Deflation over the first 5 months of the year encouraged a decline in interest rates, which influenced an adjustment in the FX rate and an uptick in the inflation rate, with the inflation for the period to October being 3.5 percent. November ended with zero inflation and December looks as if it will record levels similar to November and should leave the inflation for the twelve months around 3.5 percent. Interest rates are at now the lowest on record with Treasury bill rates hitting a low of 1.7 percent during the year but climbed back to 2.06 percent in December. Technical reading suggest that T-bill rates could trend up to 2.5 percent in 2019. The price of oil could change this, if it remains around US$50 per barrel for a prolonged period in 2019.
Expect growth to increase as improving government fiscal numbers allow for more spending on infrastructure and social services such as health, education and crime fighting. The improving fiscal position with debt to GDP continuing to fall, will maintain downward pressure on interest rates and magnify the case for tax adjustment. Increasing productivity by many businesses will result in low inflation as companies moderate price adjustments. Bank lending is projected to rise, aided by low interest rates that will encourage increased borrowing by customers. Unemployment levels will continue declining with increased employment that will increase spending as real growth in the economy continues to picks up, resulting increased demand for more workers. Government divestments should see some high profile sale that will place added cash in government’s coffers.

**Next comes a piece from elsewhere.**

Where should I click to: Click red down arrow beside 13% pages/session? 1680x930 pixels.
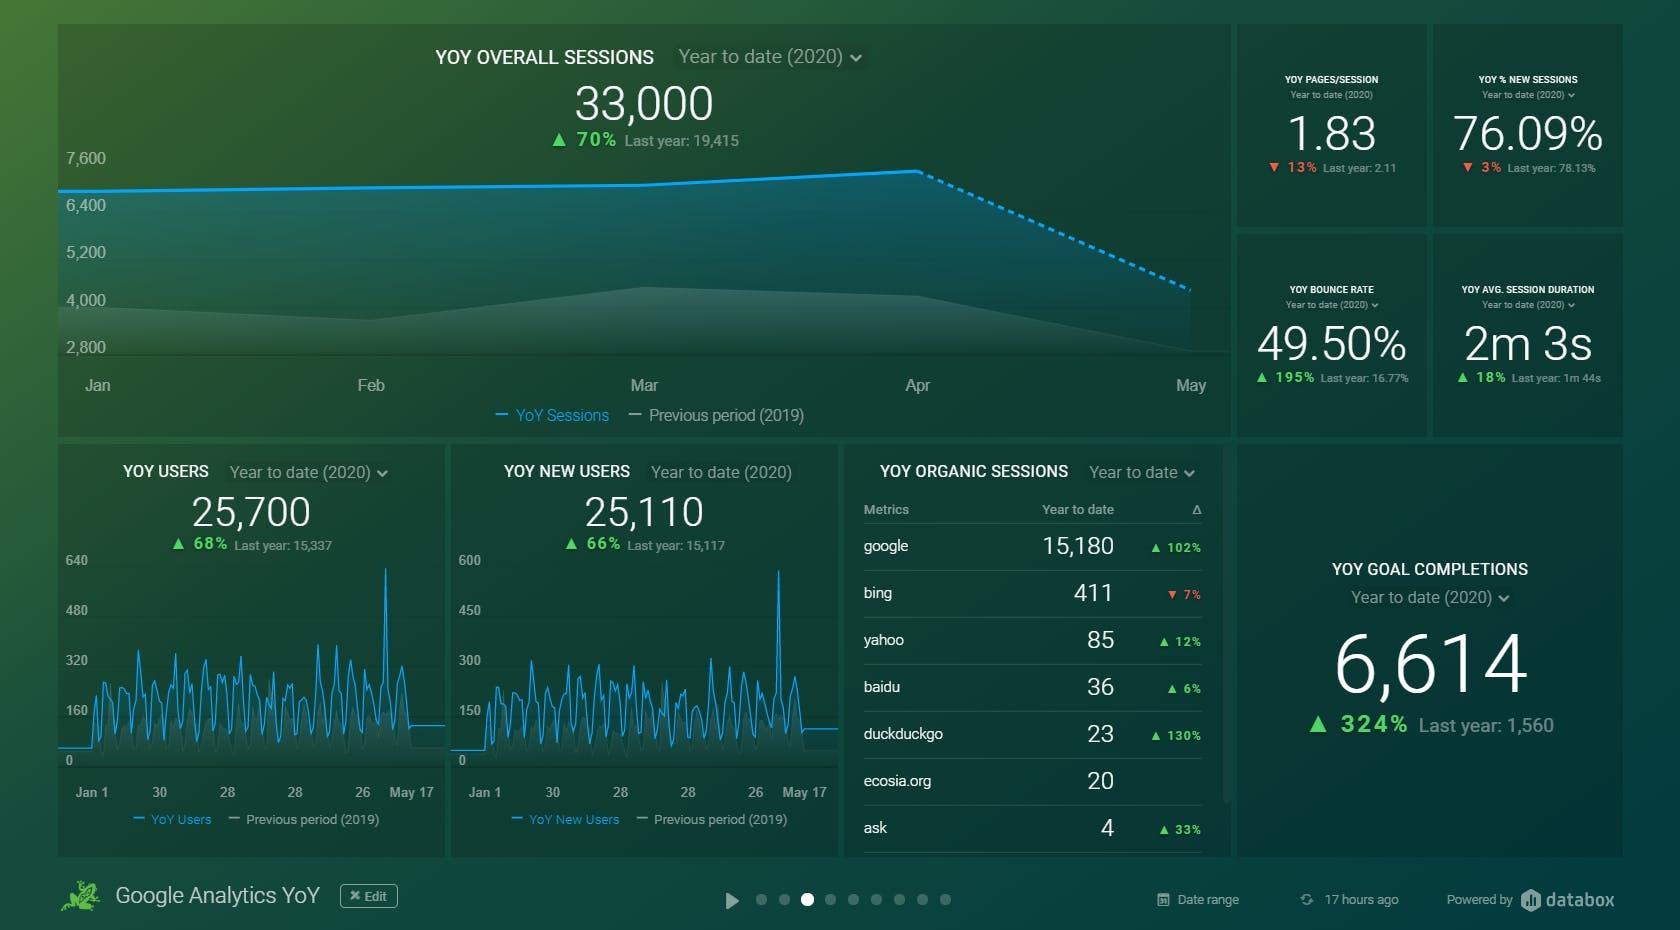pyautogui.click(x=1274, y=168)
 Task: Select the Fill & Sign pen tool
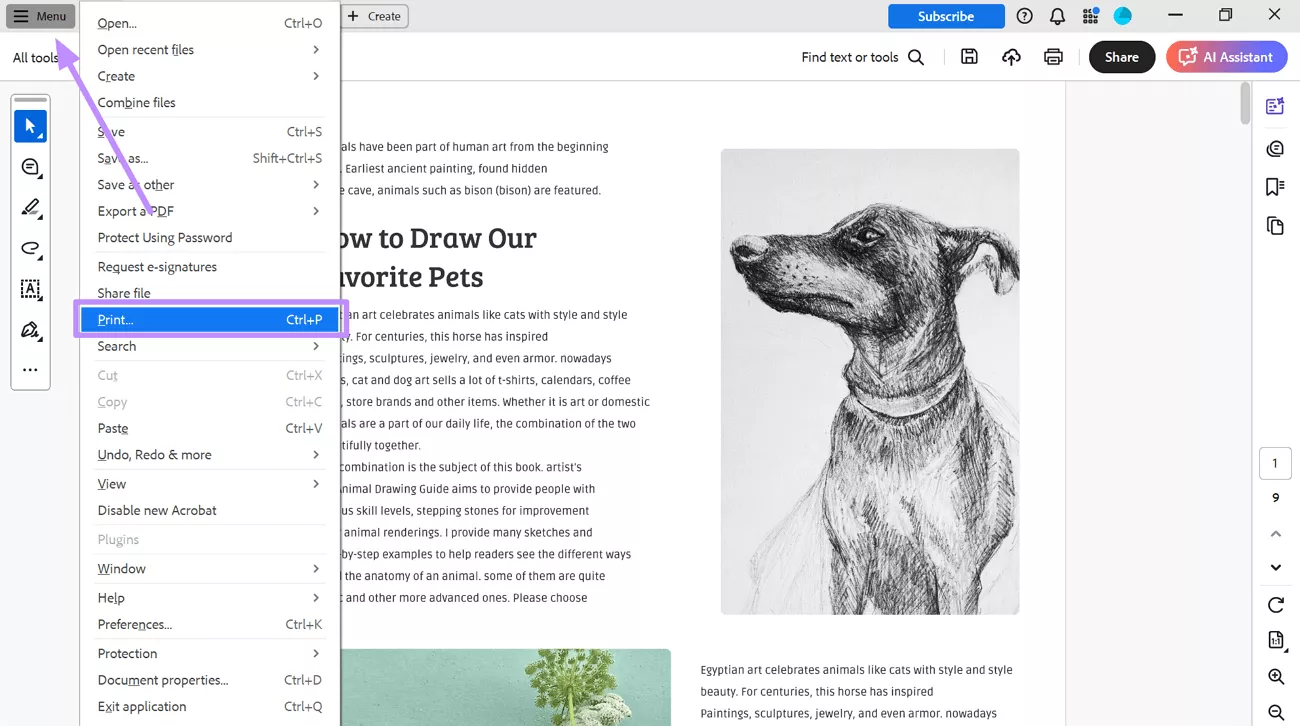coord(30,331)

Imports increased but a big hike in the price of petroleum on the world market helped to push total imports above normal levels. Oil prices declined in late 2018 and carrying over to 2019 and the country Jamaica should see a decline in the category. The fall in world oil price below $50 per barrel, will reduce foreign exchange demand in 2019 and could result in a large amount of foreign currency savings for the country depending on how long the depressed prices last. The savings along with low inflation and increased productivity could pressure the value of the Jamaica dollar into some revaluation. The other factor of note is the switch over of new 190 MWH gas powered electricity generating plant along with the solar plant to come on stream in 2019 that will reduce imports of petroleum for power generating.
During 2018, road construction in the Kingston area caused dislocation for some businesses, resulting in lower sales, this will carry over into the first half of 2019 but should start to ease in the second half as some are completed are substantially complete.

Growth in tourism expected in 2019

The tourism sector performed in an incredible way in 2018, rising 5.3 percent, for the period, January to October over the similar period in 2017. Stopover arrivals jumped 12.7% in 2017 over 2016, with May to October rising 16.8 percent in 2017, but 2018 was still able to increase 5.5 percent over the robust 2017 increase 2018 is just incredible. The sector should continue to grow around 5 percent for the coming year and bring in another US$150 to $200 million over 2018.
Real Estate should continue to benefit from low mortgage rates and increased disposable income and greater stability of the local currency that will discourage funds going into the US dollar as the ideal investment vehicle. There was no sign that mortgage rates declined in 2018, in response to the sharp fall in Treasury bill rates, as such there is likely to be downward adjustments in mortgage rates during the year.
The Business process outsourcing sector is one of the fastest growing BPO is one of the fastest growing industries, employing around 30,000 individuals with over 55 active entities operating across the island and is said to contributing in excess of US$450 million to Jamaica’s economy. Based on current trajectory, the sector is estimated to grow at a rate of 20 percent per annum and is on a path to contribute more than US$750 million by 2020. A company operating in the sector is expected to list on the JSE in 2019.